**练习题目:** 将下列条目中从含有“What do you see at coordinates (765, 730)”的那一行起、到含有“at (68, 362).”的那一行止（首尾两行均包括在内）的各行转换为JSON字符串列表，每行对应一个字符串，空行略去。

**所给数据:**

* * * * *

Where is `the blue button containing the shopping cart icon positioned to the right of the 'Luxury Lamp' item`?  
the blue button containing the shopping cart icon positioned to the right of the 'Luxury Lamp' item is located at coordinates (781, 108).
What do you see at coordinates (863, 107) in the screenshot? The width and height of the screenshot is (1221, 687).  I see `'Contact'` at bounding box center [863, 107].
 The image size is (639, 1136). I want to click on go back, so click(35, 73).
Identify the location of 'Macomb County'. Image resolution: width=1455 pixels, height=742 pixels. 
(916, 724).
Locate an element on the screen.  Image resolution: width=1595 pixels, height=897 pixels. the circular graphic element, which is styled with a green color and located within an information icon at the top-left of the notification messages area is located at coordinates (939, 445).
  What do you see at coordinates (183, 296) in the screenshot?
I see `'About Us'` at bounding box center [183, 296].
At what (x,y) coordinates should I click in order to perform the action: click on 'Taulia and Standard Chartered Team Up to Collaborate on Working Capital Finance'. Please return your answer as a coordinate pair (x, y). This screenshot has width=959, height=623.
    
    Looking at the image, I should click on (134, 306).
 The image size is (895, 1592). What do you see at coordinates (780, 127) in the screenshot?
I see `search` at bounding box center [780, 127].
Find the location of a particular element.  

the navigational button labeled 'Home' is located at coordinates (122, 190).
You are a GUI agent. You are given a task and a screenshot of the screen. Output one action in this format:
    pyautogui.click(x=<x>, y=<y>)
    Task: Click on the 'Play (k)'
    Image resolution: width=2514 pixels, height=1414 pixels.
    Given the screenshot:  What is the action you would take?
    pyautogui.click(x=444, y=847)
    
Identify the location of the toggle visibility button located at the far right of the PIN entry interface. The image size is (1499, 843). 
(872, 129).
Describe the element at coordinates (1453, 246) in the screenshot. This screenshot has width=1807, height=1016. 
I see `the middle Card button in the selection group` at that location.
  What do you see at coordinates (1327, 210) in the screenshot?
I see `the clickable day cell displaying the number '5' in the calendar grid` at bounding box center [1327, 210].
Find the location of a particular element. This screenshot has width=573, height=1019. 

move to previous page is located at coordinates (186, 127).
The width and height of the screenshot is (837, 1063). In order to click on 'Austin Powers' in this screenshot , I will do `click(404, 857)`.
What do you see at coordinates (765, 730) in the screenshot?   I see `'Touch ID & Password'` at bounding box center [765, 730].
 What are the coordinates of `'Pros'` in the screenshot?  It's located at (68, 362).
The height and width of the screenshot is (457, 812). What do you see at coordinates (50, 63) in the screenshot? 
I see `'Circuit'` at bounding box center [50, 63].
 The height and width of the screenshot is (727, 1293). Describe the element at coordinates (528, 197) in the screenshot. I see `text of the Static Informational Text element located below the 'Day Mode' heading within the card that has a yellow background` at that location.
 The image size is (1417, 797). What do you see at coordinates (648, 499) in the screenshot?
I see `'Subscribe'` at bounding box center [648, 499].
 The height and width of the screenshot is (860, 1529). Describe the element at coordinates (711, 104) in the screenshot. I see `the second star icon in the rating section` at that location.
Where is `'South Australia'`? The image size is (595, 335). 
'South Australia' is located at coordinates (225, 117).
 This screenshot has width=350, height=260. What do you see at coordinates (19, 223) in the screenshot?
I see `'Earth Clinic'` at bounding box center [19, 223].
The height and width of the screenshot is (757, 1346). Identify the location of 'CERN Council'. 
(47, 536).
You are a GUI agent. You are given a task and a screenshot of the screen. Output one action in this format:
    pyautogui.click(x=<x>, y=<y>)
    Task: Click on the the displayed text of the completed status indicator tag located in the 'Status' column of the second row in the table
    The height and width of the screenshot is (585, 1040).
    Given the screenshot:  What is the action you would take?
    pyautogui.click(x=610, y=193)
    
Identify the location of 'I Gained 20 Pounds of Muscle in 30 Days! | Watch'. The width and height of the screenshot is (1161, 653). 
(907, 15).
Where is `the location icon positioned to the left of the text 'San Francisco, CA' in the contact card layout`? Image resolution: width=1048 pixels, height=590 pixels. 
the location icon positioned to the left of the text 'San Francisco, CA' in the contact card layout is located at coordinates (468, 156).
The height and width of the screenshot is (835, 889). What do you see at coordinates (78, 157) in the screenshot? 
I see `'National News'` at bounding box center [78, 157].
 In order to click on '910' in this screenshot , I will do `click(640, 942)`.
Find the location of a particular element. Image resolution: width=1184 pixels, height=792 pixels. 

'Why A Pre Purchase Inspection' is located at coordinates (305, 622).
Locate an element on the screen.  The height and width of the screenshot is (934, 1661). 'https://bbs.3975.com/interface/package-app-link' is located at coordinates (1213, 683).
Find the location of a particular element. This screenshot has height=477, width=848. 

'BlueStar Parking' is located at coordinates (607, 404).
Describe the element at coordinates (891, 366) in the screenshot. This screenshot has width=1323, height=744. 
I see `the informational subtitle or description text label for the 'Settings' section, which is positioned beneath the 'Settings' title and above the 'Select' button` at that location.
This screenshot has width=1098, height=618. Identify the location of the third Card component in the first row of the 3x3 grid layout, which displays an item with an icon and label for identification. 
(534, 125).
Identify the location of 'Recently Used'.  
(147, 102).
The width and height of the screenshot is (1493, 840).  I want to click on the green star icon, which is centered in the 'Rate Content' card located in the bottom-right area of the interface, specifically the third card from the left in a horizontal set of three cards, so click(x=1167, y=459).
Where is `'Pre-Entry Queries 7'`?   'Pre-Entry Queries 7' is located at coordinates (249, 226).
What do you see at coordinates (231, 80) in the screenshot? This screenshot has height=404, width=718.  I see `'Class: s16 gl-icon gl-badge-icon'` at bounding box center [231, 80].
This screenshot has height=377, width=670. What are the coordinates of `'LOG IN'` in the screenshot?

* * * * *

**参考答案:**
[
  "What do you see at coordinates (765, 730) in the screenshot?   I see `'Touch ID & Password'` at bounding box center [765, 730].",
  " What are the coordinates of `'Pros'` in the screenshot?  It's located at (68, 362)."
]